In the case of a recent assignment, the celestial examination was that of the Cincinnati Latitude Observatory which operated from 1899 to 1915. The observatory was part of a system of an early international astronomical program supporting geodesy research.
If you don’t recall geodesy from your grade school or high school science programs, it’s possible that it wasn’t included. Geodesy, a branch of mathematics that deals with measuring several properties of the earth, including its shape, its orientation in space and its gravity field. The latitude observatories measured the “wobble” of the earth on its axis and that research is part of the foundation of GPS technology.
Six observatories, including the one in Cincinnati, held positions around the globe on roughly the 39th parallel. Two observatories besides the one in Cincinnati were located in the United States, with one in Gaithersburg, MD and the other in Ukiah, California. Outside the U.S., the latitude observatory locations were Mizusawa, Iwate in Japan, Charjui, Turkestan and Carloforte, Italy.
Ground Penetrating Radar Locates the Telescope Pillar
Dave Doyle, of Base 9 Geodetic Consulting Services, provided this background about the observatory and the role The Underground Detective’s ground penetrating radar had in successfully locating the remains of the foundation of the telescope pillar for the Cincinnati Latitude Observatory.
“I personally am very grateful for your support of our effort to recover the foundation for the telescope pillar for the Cincinnati Latitude Observatory…We have been in negotiation with the Cincinnati Observatory and the University of Cincinnati for the past two years to try and recover and eventually remark and commemorate this site for its contribution to the science of geodesy and specifically its role in helping determine the magnitude of how the earth wobbles on its axis. The pier that supported the telescope here had been removed many years ago, and there was nothing at ground level that gives any indication of its location.

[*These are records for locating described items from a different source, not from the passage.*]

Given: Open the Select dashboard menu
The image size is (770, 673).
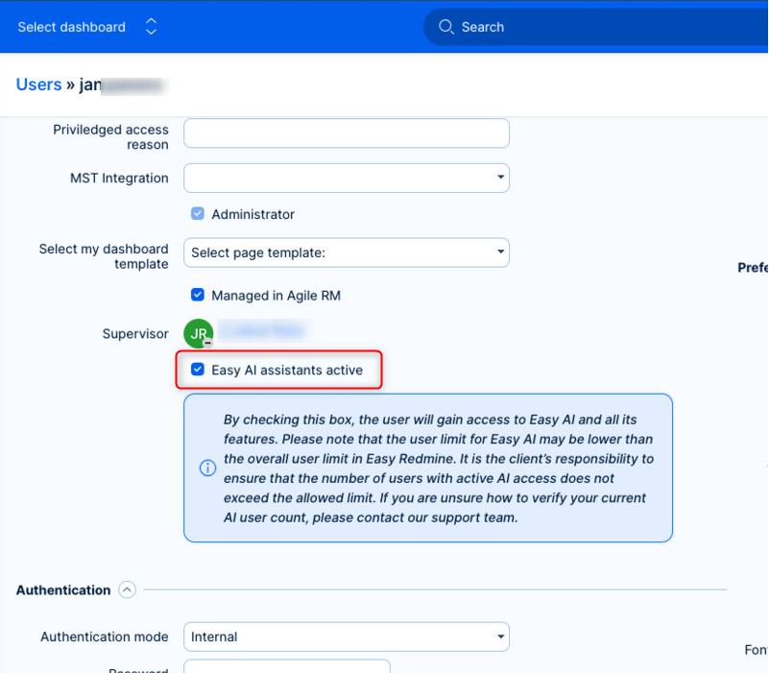Looking at the screenshot, I should [72, 27].
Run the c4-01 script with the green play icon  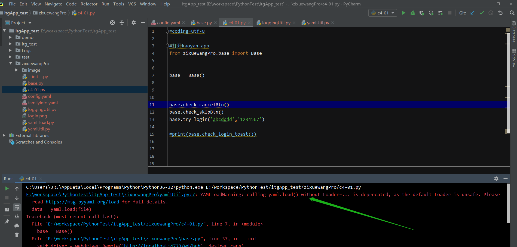(404, 13)
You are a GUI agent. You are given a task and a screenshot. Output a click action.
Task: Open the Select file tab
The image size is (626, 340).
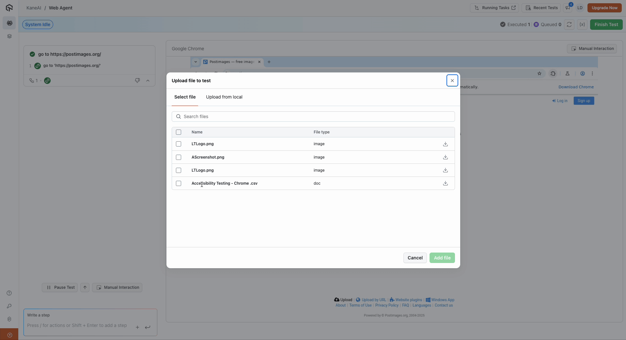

This unusual and fascinating project came by way of the Professional Land Surveyors of Ohio (PLSO), who had agreed to help out the Surveyor’s Historical Society as a volunteer community outreach project. Dave, who had been involved with the latitude observatory program at the National Geodetic Survey, was aware of the Cincinnati site, and made contact with the Cincinnati Observatory Center about the possibility of locating the foundation for the telescope pillar.

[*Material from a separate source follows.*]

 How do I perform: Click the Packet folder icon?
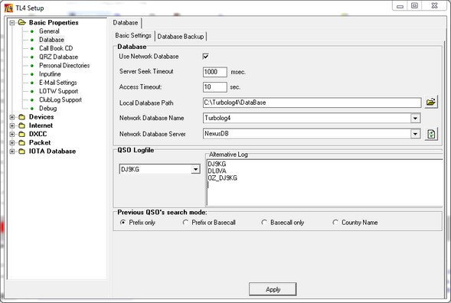[x=22, y=142]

The project required approval from University of Cincinnati, who owns the site on which the Cincinnati Latitude Observatory stood. While it took a couple years to obtain that approval, it was only a matter of minutes for The Underground Detective to locate the telescope pillar foundation.
Dave reflected, “We thought we had a pretty good idea of where it was, but your GPR really helped nail it down. We were very lucky that the remains were quite shallow. We had anticipated that it could have been several feet.”
A short video about the Gaithersburg latitude observatory site provides insight about how the one in Cincinnati would have looked and operated. Just consider that Cincinnati, along with this site in Gaithersburg, MD, was a part of network of observatories around the globe that served a common international scientific research objective.
For The Underground Detective, this was more than a search beneath the soil. It was a look back in time, around the world and out to the stars, all at once!